Но меня никто не слушал: Кара завел историю про несчастного туркменского бея, который поторопился признаться в любви дочери шаха и был за это на двенадцать лет сослан в Китай. Поскольку портрета возлюбленной у него не было, он, живя среди китайских красавиц, постепенно забывал ее лицо, и от этого муки любви превращались, по воле Аллаха, в настоящую пытку. Все мы, впрочем, догадывались, что Кара рассказывает свою собственную историю.
– Благодаря Эниште все мы узнали, что такое портрет, – сказал я. – Надеюсь, однажды настанет день, когда мы научимся без страха говорить о своей собственной жизни от первого лица, а не так, будто рассказываем сказку.

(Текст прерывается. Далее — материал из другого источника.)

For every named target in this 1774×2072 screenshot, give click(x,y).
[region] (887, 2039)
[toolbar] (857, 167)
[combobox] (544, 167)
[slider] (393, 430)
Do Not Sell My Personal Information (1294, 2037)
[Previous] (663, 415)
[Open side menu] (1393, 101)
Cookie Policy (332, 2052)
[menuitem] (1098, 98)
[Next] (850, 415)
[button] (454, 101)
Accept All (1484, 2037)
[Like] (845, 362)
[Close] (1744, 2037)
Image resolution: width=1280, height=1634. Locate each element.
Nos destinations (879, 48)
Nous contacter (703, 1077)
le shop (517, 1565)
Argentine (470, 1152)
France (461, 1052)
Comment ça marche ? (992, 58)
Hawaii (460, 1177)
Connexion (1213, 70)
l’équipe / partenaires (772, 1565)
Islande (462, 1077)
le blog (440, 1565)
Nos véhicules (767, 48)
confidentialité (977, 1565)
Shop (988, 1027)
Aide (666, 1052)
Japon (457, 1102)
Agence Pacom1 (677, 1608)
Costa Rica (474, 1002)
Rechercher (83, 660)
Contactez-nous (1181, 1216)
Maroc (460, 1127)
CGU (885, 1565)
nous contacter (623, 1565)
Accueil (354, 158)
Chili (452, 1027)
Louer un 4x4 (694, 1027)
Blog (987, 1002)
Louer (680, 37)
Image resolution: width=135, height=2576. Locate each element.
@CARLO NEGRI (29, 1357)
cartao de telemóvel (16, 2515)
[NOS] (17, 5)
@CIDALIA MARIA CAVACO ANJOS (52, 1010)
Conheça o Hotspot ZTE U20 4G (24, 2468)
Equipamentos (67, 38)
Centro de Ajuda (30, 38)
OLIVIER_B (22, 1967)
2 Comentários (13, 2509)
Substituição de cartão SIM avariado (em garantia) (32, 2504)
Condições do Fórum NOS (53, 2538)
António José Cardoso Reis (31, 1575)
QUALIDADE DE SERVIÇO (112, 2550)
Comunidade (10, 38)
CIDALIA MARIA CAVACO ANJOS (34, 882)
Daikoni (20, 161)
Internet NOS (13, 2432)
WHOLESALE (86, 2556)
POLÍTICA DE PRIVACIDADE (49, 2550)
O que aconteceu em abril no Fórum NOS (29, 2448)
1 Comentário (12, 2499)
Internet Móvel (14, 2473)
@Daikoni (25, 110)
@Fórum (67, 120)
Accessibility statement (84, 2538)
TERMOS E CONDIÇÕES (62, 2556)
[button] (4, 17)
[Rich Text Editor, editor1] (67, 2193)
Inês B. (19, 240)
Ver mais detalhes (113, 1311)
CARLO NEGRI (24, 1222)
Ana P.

– Любая сказка говорит обо всех, а не о ком-то одном, – заметил Кара.
– А любой рисунок говорит об Аллахе, – закончил я строчку гератского поэта Хатифи. – Однако когда методы европейских мастеров распространятся по-настоящему, каждый будет рассказывать чужие сказки как историю собственной жизни, да еще и гордиться этим.
– Как раз этого и хочет шайтан.
– Пустите же меня, наконец! – закричал я вдруг во все горло. – Дайте взглянуть на мир в последний раз!
Заметив, что мой крик их напугал, я приободрился.
Первым взял себя в руки Кара.
– Ты покажешь нам последний рисунок? – спросил он.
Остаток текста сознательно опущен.